Fresno’s Armenian community gets slapped in the face with subtle genocide denial | Opinion
It’s subtle. For those of us who combat the rewriting of the history of the Armenian Genocide, we know it when we see it. Sometimes it’s a vague statement that absolves the reader of responsibility for knowing the truth that he or she is or is not reading. Other times it’s understating the reality portrayed.
Eater LA, a SoCal restaurant periodical, recently covered the opening of an Armenian-Mexican fusion upstart in Silver Lake. The article featured 34-year-old owner Armen Manukyan, whose family’s journey began when his great-grandmother “departed” Armenia for Egypt.
It’s subtle. To get it, though, a bit of math is needed to determine how old a 34-year-old man’s great-grandmother would have been in 1915. For some of us, the math was simple, and a call to the restaurant confirmed the suspicion, and the understatement.
This woman was driven from her home during the execution of a plan to rid the Ottoman Turkish Empire entirely and permanently of its indigenous Christian Armenian population from their millennia-old homeland. The Turks were hardly subtle in their intentions. The New York Times ran scores of firsthand accounts of the extermination (departure) process.
That plan continues today with Turkey outsourcing the job to its lackey satellite state Azerbaijan, who proclaimed that Armenia’s older-than-Rome capital of Yerevan is Azeri land.
To the extent that Manukyan’s great-grandmother “departed,” she did so from the first genocide of the modern era, but this doesn’t answer the obvious question of why the subtle slight.
Yet imagine the story recounting a Jewish man, whose grandmother “departed” Germany. The outrage of such a glaring understatement would be felt instantly, and accusations and proclamations would fly: antisemite, never again. But this doesn’t answer the obvious question of why the Jewish experience trumps, to the point of irrelevance, the Armenian experience.

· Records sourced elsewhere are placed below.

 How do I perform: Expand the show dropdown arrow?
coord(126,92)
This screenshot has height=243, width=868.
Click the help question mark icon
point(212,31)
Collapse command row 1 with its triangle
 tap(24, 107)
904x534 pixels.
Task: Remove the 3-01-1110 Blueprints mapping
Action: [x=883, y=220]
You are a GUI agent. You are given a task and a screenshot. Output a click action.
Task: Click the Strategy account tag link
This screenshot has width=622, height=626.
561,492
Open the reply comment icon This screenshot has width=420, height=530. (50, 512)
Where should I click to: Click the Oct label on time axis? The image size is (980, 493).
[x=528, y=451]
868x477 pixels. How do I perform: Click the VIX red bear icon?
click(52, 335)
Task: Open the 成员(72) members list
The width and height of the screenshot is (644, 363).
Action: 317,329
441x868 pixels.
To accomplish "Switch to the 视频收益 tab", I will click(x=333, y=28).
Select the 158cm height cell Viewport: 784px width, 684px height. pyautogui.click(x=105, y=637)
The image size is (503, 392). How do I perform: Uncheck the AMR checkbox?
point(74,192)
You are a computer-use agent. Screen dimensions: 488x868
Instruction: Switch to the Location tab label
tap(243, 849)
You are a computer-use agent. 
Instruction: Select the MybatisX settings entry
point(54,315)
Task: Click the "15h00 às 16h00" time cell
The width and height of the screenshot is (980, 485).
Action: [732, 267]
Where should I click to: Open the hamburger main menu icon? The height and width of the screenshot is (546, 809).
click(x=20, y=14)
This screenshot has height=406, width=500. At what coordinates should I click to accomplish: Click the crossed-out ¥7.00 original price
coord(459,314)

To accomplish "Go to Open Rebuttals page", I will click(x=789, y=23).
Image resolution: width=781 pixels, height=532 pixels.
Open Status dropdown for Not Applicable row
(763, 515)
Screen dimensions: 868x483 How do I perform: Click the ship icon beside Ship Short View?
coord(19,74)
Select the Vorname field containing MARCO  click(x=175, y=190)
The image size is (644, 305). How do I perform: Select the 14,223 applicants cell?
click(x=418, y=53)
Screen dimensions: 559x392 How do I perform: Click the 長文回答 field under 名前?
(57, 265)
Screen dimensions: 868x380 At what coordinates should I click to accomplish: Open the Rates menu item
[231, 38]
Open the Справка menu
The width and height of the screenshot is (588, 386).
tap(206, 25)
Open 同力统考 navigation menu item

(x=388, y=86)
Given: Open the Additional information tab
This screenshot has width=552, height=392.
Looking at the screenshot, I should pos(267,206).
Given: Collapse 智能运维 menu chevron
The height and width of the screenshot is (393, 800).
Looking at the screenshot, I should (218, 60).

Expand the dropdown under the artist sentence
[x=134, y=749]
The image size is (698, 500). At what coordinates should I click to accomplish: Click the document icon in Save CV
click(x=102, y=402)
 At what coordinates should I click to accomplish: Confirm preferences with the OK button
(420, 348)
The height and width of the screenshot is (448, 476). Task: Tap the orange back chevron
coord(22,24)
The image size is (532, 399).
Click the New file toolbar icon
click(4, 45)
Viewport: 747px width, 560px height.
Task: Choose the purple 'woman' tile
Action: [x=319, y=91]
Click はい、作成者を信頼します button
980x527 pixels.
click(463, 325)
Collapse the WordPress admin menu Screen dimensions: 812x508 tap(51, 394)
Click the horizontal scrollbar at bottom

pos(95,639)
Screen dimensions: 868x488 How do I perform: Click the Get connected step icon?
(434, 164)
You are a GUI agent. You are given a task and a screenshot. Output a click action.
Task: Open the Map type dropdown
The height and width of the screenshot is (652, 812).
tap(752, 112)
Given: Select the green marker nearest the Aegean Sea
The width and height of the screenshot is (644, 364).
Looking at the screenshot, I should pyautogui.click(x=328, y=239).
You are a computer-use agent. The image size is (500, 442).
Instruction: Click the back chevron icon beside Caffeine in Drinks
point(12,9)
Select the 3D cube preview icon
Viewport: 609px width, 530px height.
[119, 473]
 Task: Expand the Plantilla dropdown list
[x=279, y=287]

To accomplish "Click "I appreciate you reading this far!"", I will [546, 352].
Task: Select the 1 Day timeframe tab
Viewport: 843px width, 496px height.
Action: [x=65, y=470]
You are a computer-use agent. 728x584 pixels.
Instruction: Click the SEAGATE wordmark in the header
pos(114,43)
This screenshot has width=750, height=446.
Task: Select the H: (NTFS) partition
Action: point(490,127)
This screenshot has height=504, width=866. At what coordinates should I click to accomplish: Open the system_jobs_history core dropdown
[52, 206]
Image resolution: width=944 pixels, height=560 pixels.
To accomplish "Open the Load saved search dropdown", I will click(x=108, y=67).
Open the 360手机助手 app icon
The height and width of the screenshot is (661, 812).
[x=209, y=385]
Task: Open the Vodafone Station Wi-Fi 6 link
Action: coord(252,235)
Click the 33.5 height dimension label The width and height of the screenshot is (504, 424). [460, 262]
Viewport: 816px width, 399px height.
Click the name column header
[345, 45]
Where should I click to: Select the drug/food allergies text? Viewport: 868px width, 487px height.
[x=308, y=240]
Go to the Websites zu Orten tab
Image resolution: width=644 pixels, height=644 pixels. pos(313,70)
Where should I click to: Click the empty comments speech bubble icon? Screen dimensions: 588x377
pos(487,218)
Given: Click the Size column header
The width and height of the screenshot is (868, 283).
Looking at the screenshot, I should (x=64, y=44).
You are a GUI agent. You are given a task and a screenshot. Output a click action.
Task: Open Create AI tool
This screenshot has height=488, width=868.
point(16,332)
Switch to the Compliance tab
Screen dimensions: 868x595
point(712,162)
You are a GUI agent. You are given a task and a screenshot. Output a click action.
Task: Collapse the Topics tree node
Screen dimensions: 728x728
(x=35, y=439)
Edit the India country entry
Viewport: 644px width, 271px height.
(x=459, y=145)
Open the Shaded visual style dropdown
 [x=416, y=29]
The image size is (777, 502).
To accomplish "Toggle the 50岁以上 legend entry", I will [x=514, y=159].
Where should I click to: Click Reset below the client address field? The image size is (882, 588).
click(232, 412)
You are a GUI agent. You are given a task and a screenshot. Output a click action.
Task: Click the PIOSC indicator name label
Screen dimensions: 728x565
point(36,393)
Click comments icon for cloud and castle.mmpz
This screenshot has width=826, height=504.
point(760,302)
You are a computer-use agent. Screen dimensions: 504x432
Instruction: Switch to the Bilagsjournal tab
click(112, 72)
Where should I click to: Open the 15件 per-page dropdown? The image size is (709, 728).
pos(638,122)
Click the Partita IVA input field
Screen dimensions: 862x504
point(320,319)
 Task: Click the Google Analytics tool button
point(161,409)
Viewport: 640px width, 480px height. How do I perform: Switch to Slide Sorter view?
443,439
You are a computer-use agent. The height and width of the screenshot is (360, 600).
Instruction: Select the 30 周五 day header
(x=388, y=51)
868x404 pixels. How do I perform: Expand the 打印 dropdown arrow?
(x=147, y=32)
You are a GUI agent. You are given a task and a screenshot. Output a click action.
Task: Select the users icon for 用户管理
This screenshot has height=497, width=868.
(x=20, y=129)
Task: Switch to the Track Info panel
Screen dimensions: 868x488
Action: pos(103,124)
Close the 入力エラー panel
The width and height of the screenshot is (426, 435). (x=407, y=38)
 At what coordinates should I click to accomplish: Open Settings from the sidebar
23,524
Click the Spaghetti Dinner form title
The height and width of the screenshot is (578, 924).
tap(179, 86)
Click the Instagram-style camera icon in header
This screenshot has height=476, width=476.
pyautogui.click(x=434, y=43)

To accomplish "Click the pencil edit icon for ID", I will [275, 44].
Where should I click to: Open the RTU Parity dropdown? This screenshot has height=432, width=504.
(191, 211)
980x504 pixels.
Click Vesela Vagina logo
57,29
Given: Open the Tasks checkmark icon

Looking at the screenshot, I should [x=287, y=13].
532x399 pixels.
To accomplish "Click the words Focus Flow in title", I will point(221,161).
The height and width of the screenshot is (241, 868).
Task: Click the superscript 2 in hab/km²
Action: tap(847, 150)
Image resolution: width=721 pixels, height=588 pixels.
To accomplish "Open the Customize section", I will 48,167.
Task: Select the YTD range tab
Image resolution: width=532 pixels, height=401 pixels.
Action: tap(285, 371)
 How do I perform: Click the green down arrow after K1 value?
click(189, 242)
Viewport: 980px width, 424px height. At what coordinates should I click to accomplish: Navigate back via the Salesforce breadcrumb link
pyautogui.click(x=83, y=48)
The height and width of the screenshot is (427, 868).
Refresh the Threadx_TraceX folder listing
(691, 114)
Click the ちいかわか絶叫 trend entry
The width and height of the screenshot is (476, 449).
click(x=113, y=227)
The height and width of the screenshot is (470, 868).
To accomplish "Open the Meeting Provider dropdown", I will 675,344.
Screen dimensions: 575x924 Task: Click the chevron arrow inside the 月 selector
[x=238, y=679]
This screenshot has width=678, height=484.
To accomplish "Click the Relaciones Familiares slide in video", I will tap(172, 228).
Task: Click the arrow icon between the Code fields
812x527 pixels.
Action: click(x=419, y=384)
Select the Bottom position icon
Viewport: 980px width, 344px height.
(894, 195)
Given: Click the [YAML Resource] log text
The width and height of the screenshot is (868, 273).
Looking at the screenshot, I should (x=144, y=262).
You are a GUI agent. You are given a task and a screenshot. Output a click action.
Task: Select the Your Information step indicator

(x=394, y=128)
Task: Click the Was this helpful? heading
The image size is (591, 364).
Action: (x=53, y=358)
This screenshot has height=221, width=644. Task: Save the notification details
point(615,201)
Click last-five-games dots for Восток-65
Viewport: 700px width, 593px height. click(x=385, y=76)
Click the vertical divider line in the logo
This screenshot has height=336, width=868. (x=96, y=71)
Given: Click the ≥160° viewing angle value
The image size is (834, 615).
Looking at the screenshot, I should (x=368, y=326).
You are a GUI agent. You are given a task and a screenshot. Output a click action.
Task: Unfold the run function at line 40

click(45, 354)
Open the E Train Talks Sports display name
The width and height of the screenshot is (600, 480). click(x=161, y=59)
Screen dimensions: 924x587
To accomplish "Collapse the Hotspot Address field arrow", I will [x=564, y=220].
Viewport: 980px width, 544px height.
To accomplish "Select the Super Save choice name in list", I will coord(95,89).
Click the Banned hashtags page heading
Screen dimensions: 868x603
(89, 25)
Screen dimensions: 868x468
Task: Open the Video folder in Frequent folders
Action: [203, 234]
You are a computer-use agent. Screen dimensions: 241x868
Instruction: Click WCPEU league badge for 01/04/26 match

A recent New York Times article discussed Raphael Lemkin, the Jewish attorney and holocaust survivor who coined the word “genocide.” On CBS in 1949 he cited as its genesis that “it happened to the Armenians, and after the Armenians, Hitler took action.” Yet the Times (along with the United Nations) cites only the deaths during World War II as the genesis. The deliberate vagueness of the Times article creates confusion, and ultimately a consciously wrong understanding of history. It reduces “never again” to a meaningless sound bite, and justifiably invites accusations of anti-Armenian.
But anti-Armenianness isn’t really a “thing” as compared with anti-Semitism, even when the Armenian nation is justifiably concerned with the other victim’s modus operandi.
Israel has willingly aided Turkey’s multi-pronged scheme to evade genocide justice for decades. The U.S. State Department has been complicit in this con game. A Library of Congress interview with former diplomat Arma Jane Karaer, whose husband was a Turkish official, crowed that the State Department helped block Armenian genocide legislation. Her frankness as to why was outrageous: “the Jewish lobby … don’t particularly care to share the genocide label with other groups”.
This underscores the recklessness of the anti-Armenian camp and the harm that comes from pretending that the Armenian Genocide doesn’t exist, to wit: Israel, October 2023.
There are limits to profiting from assisting Turkey evade justice. There are limits to profiting from ego gratification. There are no limits to the depths one will sink to erase history. Yet no matter how hard one tries, the sequence of events on the timeline can never be changed.
It’s subtle, and it deserves a clear response: Armenians are not second-class victims, and the Armenian genocide is not a second-class crime. Vagueness and downplay serve no good purpose.